I see at Quora someone asks:

Do poets get depression or do depressed people write poetry?

Anyway,  Tim, you seem a jolly enough fellow whose poetry is not a downer.  But has anyone done a study on how much published poetry could be categorised as "cheerful" as opposed to "deals with a depressing subject" or at best "melancholic"?  

2 comments:

not trampis said...

Is it different to the overall population?

Can I confess I didn't like his poetry?

TimT said...

It's true, there are a lot of depressed poets. But you *do* see the same pattern in other professions: stand-up comedy is a good example. Maybe it's common right through the arts, though it tends to be more evident in poetry and writing and public speaking as those people tend to be more articulate about such things. (There are some very famous depressive politicians as well - Winston Churchill, Bob Hawke. I reckon in some years we might find that Barack Obama has something of a depressive temperament as well).

I don't quite agree with the terms of the Quora question - 'Do poets get depression or do depressed people write poetry?'. While it's evident that the profession is attractive for every new generation of Sylvia Plath's, occasionally a poet or writer will come along whose work will be so stunning and whose personality won't fit into any prescribed template.

For our generation, there have been poets like Sylvia Plath and Ginsberg.... that, coupled with the post-romantic conception of poetry as 'self-expression' and 'the description of emotion' ('emotion recalled in tranquility' is how Wordsworth put it) has attracted generations of troubled and angsty teens to the poetry cause. But. It doesn't have to be that way.

--- --- ---

### WHAT IS NEEDED
Using the blog post on poets and depression, mark each statement yes or no, and quote the post's exact words that settle it: (a) TimT names Winston Churchill as a depressive politician; (b) TimT says the pattern of depression is limited to poets; (c) TimT fully accepts the terms of the Quora question.

### RAW DATA
--- --- ---

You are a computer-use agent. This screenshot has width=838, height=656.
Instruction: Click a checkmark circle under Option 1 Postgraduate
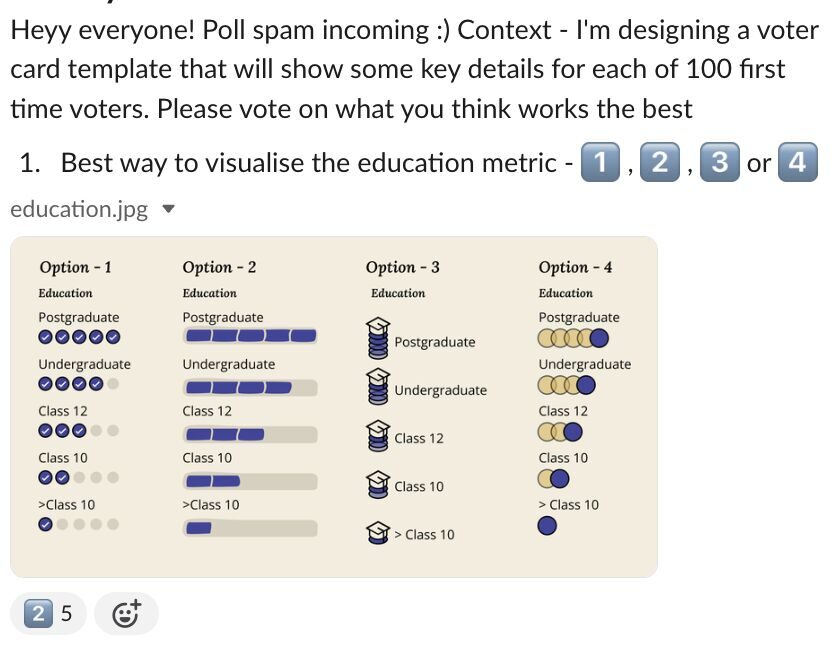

--- --- ---

### CORRECT OUTPUT
(a) Yes: "There are some very famous depressive politicians as well - Winston Churchill, Bob Hawke."
(b) No: "But you *do* see the same pattern in other professions: stand-up comedy is a good example."
(c) No: "I don't quite agree with the terms of the Quora question"